WHAT TO PRODUCE - Word for word, restate every record, though not the pictures.

------------------------------------------------------------

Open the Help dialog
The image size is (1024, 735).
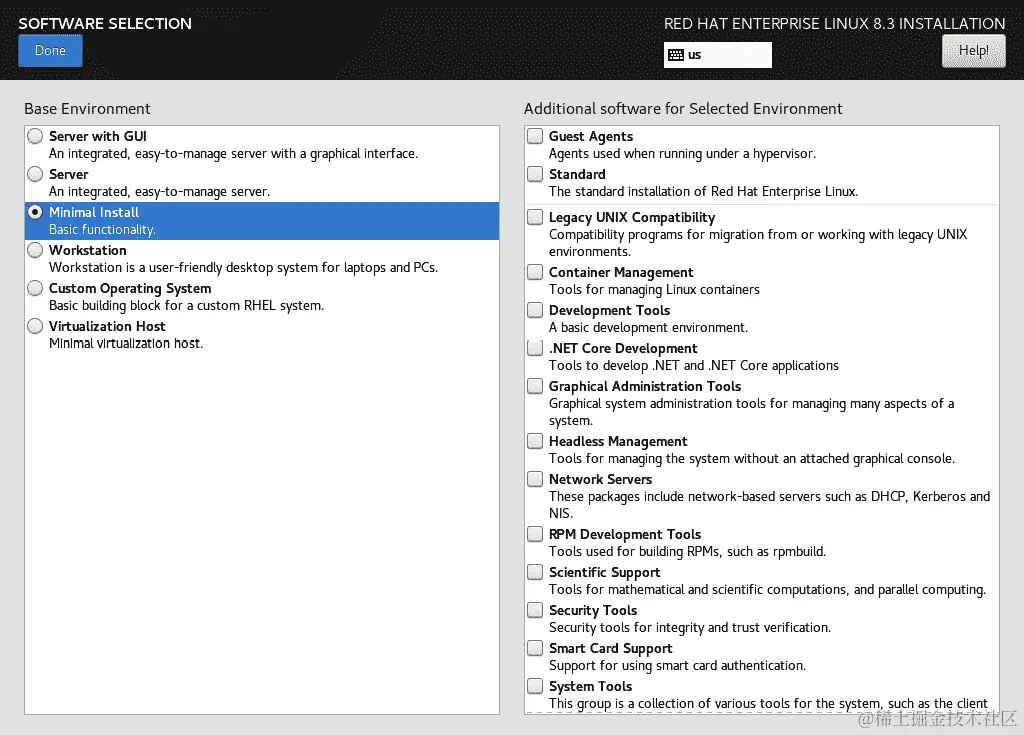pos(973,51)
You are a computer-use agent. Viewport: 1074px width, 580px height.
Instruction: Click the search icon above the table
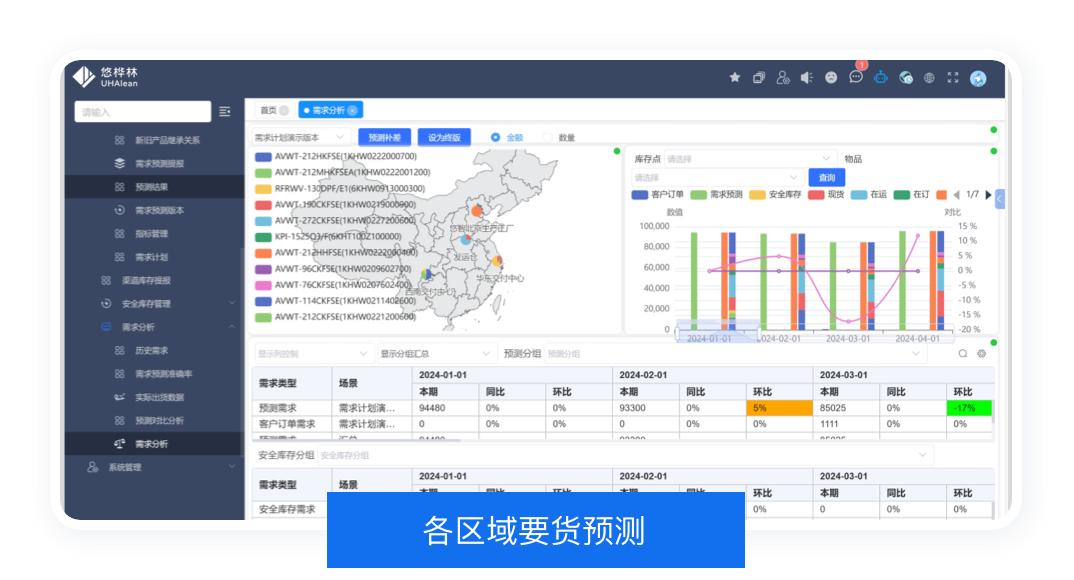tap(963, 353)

------------------------------------------------------------

RESULT -
Open the Help dialog
The image size is (1024, 735).
pos(973,51)
You are a computer-use agent. Viewport: 1074px width, 580px height.
Instruction: Click the search icon above the table
tap(963, 353)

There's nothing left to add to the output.